IDEALS Digital Preservation Support Policy

Committed to building and maintaining collections for the use of students, faculty, scholars, and the public long into the future, the University of Illinois at Urbana-Champaign assumes an obligation to ensure long-term access to the materials deposited into IDEALS and their intellectual content, but also acknowledges the inherent challenges involved in preserving digital content.

To this end, the IDEALS Digital Preservation Support Policy defines the categories of preservation support available and provides specific information about where different file formats fit within these categories.
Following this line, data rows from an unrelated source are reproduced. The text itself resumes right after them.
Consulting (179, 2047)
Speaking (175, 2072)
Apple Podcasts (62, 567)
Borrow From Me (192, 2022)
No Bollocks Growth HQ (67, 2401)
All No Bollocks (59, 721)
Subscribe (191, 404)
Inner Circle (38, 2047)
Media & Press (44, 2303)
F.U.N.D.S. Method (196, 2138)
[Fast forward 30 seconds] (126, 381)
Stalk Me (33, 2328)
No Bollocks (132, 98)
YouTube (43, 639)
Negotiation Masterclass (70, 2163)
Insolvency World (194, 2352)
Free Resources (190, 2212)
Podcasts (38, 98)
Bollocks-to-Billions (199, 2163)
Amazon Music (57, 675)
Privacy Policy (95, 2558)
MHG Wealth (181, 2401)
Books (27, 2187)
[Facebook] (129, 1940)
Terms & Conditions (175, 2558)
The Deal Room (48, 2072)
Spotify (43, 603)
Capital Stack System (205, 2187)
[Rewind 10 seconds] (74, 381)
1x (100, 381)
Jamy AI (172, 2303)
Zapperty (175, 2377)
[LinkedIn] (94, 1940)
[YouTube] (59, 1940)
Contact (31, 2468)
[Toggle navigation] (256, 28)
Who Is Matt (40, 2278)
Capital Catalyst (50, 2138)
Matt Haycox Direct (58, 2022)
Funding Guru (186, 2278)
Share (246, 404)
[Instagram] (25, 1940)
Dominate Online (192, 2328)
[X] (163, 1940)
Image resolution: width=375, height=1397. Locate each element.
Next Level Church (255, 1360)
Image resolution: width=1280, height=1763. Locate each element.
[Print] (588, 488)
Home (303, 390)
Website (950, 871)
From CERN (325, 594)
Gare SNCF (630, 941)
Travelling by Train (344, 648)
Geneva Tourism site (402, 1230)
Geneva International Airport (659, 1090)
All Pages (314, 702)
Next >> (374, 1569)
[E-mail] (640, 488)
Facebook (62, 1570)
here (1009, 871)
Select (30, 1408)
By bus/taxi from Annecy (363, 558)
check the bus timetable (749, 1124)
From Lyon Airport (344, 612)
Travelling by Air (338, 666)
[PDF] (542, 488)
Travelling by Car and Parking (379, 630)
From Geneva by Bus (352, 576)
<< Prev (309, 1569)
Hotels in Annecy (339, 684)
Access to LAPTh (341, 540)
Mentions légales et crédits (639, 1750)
This policy is subject to change as new and emerging technologies impact our ability to preserve deposited content.

Background

Our ability to preserve digital objects deposited in IDEALS is dependent, among other things, on whether the file format used:

  • Is openly documented (more preservable) or proprietary (less preservable);
  • Is supported by a range of software platforms (more preservable) or by only one (less preservable);
  • Is widely adopted (more preservable) or has low use (less preservable);
  • Is lossless data compression (more preservable) or lossy data compression(less preservable); and
  • Contains embedded files or embedded programs/scripts, like macros (less preservable).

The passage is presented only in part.